**Exercise details**
Would you repeat each line below precisely as it stands?

....

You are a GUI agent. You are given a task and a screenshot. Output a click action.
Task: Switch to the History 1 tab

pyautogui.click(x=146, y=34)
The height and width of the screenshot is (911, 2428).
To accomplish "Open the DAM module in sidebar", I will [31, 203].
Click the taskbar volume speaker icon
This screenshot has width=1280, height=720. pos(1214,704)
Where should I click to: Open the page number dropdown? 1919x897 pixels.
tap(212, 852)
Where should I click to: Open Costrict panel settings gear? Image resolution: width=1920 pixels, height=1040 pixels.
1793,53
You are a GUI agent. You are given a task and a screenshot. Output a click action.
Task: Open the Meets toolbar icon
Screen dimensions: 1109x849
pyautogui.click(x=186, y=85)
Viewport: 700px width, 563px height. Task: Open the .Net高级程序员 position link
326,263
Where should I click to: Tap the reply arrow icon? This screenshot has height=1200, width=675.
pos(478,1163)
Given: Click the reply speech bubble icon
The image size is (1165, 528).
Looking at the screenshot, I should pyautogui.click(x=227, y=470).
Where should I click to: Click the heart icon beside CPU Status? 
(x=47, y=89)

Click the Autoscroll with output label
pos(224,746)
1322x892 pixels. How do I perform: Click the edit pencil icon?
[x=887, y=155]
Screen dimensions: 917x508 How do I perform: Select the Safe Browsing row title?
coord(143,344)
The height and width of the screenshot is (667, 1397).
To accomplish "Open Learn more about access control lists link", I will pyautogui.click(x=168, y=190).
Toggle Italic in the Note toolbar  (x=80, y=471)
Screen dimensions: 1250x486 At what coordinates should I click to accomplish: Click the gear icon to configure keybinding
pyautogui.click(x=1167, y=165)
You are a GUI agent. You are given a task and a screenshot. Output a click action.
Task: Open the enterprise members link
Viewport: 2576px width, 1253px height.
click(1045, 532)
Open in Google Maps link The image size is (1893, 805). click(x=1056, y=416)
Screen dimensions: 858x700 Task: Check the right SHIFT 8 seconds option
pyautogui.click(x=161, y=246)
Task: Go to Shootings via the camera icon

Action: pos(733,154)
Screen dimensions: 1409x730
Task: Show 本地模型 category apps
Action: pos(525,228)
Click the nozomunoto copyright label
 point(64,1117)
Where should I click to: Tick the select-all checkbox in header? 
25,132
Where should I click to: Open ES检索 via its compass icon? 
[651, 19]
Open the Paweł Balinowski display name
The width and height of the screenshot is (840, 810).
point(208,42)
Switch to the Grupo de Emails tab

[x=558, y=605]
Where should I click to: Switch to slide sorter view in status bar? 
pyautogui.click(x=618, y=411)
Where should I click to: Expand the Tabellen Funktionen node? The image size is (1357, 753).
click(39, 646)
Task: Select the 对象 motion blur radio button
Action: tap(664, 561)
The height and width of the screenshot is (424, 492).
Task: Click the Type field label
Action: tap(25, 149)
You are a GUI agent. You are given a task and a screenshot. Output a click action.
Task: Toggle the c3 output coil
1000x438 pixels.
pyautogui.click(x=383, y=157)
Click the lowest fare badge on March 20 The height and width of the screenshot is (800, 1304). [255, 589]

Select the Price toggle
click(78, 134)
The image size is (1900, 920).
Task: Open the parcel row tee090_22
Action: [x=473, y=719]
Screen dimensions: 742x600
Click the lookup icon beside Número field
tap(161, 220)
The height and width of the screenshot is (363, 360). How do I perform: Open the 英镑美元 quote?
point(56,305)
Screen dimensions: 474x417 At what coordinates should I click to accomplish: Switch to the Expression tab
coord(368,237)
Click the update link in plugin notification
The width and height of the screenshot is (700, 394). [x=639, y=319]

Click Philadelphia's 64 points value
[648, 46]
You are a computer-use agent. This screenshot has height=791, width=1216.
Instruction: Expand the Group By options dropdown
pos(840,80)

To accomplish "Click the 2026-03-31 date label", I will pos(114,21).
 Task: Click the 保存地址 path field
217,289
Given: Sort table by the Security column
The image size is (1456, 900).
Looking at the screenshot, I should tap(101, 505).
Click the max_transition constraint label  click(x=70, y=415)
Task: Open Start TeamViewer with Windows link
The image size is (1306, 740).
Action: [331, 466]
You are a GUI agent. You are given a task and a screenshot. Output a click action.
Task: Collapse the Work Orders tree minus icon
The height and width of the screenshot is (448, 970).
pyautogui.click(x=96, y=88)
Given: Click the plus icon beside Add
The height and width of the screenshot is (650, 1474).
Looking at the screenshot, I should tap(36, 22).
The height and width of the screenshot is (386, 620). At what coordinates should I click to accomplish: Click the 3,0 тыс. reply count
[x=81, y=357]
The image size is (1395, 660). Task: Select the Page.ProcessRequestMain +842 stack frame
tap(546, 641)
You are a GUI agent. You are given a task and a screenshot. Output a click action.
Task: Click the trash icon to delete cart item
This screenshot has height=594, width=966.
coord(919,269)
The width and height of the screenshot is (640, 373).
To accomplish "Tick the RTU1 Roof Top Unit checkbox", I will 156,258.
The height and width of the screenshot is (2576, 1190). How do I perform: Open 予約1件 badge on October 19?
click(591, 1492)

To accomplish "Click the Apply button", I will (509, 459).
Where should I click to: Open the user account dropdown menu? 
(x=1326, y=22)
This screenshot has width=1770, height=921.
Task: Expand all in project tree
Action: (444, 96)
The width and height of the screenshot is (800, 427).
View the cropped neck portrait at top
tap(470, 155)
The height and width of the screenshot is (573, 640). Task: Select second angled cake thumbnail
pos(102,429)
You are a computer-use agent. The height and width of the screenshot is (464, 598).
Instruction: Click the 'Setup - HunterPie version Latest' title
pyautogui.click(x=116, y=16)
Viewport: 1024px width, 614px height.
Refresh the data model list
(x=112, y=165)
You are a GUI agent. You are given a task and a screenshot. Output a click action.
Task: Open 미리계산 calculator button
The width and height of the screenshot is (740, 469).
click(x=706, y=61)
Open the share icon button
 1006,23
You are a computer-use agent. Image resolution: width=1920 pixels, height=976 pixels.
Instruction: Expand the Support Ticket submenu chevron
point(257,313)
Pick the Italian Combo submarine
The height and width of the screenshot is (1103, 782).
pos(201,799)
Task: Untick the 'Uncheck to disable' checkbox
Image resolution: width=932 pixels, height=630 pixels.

....

**Response for this exercise**
You are a GUI agent. You are given a task and a screenshot. Output a click action.
Task: Switch to the History 1 tab

pyautogui.click(x=146, y=34)
The height and width of the screenshot is (911, 2428).
To accomplish "Open the DAM module in sidebar", I will [31, 203].
Click the taskbar volume speaker icon
This screenshot has width=1280, height=720. pos(1214,704)
Where should I click to: Open the page number dropdown? 1919x897 pixels.
tap(212, 852)
Where should I click to: Open Costrict panel settings gear? Image resolution: width=1920 pixels, height=1040 pixels.
1793,53
You are a GUI agent. You are given a task and a screenshot. Output a click action.
Task: Open the Meets toolbar icon
Screen dimensions: 1109x849
pyautogui.click(x=186, y=85)
Viewport: 700px width, 563px height. Task: Open the .Net高级程序员 position link
326,263
Where should I click to: Tap the reply arrow icon? This screenshot has height=1200, width=675.
pos(478,1163)
Given: Click the reply speech bubble icon
The image size is (1165, 528).
Looking at the screenshot, I should pyautogui.click(x=227, y=470).
Where should I click to: Click the heart icon beside CPU Status? 
(x=47, y=89)

Click the Autoscroll with output label
pos(224,746)
1322x892 pixels. How do I perform: Click the edit pencil icon?
[x=887, y=155]
Screen dimensions: 917x508 How do I perform: Select the Safe Browsing row title?
coord(143,344)
The height and width of the screenshot is (667, 1397).
To accomplish "Open Learn more about access control lists link", I will pyautogui.click(x=168, y=190).
Toggle Italic in the Note toolbar  (x=80, y=471)
Screen dimensions: 1250x486 At what coordinates should I click to accomplish: Click the gear icon to configure keybinding
pyautogui.click(x=1167, y=165)
You are a GUI agent. You are given a task and a screenshot. Output a click action.
Task: Open the enterprise members link
Viewport: 2576px width, 1253px height.
click(1045, 532)
Open in Google Maps link The image size is (1893, 805). click(x=1056, y=416)
Screen dimensions: 858x700 Task: Check the right SHIFT 8 seconds option
pyautogui.click(x=161, y=246)
Task: Go to Shootings via the camera icon

Action: pos(733,154)
Screen dimensions: 1409x730
Task: Show 本地模型 category apps
Action: pos(525,228)
Click the nozomunoto copyright label
 point(64,1117)
Where should I click to: Tick the select-all checkbox in header? 
25,132
Where should I click to: Open ES检索 via its compass icon? 
[651, 19]
Open the Paweł Balinowski display name
The width and height of the screenshot is (840, 810).
point(208,42)
Switch to the Grupo de Emails tab

[x=558, y=605]
Where should I click to: Switch to slide sorter view in status bar? 
pyautogui.click(x=618, y=411)
Where should I click to: Expand the Tabellen Funktionen node? The image size is (1357, 753).
click(39, 646)
Task: Select the 对象 motion blur radio button
Action: tap(664, 561)
The height and width of the screenshot is (424, 492).
Task: Click the Type field label
Action: tap(25, 149)
You are a GUI agent. You are given a task and a screenshot. Output a click action.
Task: Toggle the c3 output coil
1000x438 pixels.
pyautogui.click(x=383, y=157)
Click the lowest fare badge on March 20 The height and width of the screenshot is (800, 1304). [255, 589]

Select the Price toggle
click(78, 134)
The image size is (1900, 920).
Task: Open the parcel row tee090_22
Action: [x=473, y=719]
Screen dimensions: 742x600
Click the lookup icon beside Número field
tap(161, 220)
The height and width of the screenshot is (363, 360). How do I perform: Open the 英镑美元 quote?
point(56,305)
Screen dimensions: 474x417 At what coordinates should I click to accomplish: Switch to the Expression tab
coord(368,237)
Click the update link in plugin notification
The width and height of the screenshot is (700, 394). [x=639, y=319]

Click Philadelphia's 64 points value
[648, 46]
You are a computer-use agent. This screenshot has height=791, width=1216.
Instruction: Expand the Group By options dropdown
pos(840,80)

To accomplish "Click the 2026-03-31 date label", I will pos(114,21).
 Task: Click the 保存地址 path field
217,289
Given: Sort table by the Security column
The image size is (1456, 900).
Looking at the screenshot, I should tap(101, 505).
Click the max_transition constraint label  click(x=70, y=415)
Task: Open Start TeamViewer with Windows link
The image size is (1306, 740).
Action: [331, 466]
You are a GUI agent. You are given a task and a screenshot. Output a click action.
Task: Collapse the Work Orders tree minus icon
The height and width of the screenshot is (448, 970).
pyautogui.click(x=96, y=88)
Given: Click the plus icon beside Add
The height and width of the screenshot is (650, 1474).
Looking at the screenshot, I should tap(36, 22).
The height and width of the screenshot is (386, 620). At what coordinates should I click to accomplish: Click the 3,0 тыс. reply count
[x=81, y=357]
The image size is (1395, 660). Task: Select the Page.ProcessRequestMain +842 stack frame
tap(546, 641)
You are a GUI agent. You are given a task and a screenshot. Output a click action.
Task: Click the trash icon to delete cart item
This screenshot has height=594, width=966.
coord(919,269)
The width and height of the screenshot is (640, 373).
To accomplish "Tick the RTU1 Roof Top Unit checkbox", I will 156,258.
The height and width of the screenshot is (2576, 1190). How do I perform: Open 予約1件 badge on October 19?
click(591, 1492)

To accomplish "Click the Apply button", I will (509, 459).
Where should I click to: Open the user account dropdown menu? 
(x=1326, y=22)
This screenshot has width=1770, height=921.
Task: Expand all in project tree
Action: (444, 96)
The width and height of the screenshot is (800, 427).
View the cropped neck portrait at top
tap(470, 155)
The height and width of the screenshot is (573, 640). Task: Select second angled cake thumbnail
pos(102,429)
You are a computer-use agent. The height and width of the screenshot is (464, 598).
Instruction: Click the 'Setup - HunterPie version Latest' title
pyautogui.click(x=116, y=16)
Viewport: 1024px width, 614px height.
Refresh the data model list
(x=112, y=165)
You are a GUI agent. You are given a task and a screenshot. Output a click action.
Task: Open 미리계산 calculator button
The width and height of the screenshot is (740, 469).
click(x=706, y=61)
Open the share icon button
 1006,23
You are a computer-use agent. Image resolution: width=1920 pixels, height=976 pixels.
Instruction: Expand the Support Ticket submenu chevron
point(257,313)
Pick the Italian Combo submarine
The height and width of the screenshot is (1103, 782).
pos(201,799)
Task: Untick the 'Uncheck to disable' checkbox
Image resolution: width=932 pixels, height=630 pixels.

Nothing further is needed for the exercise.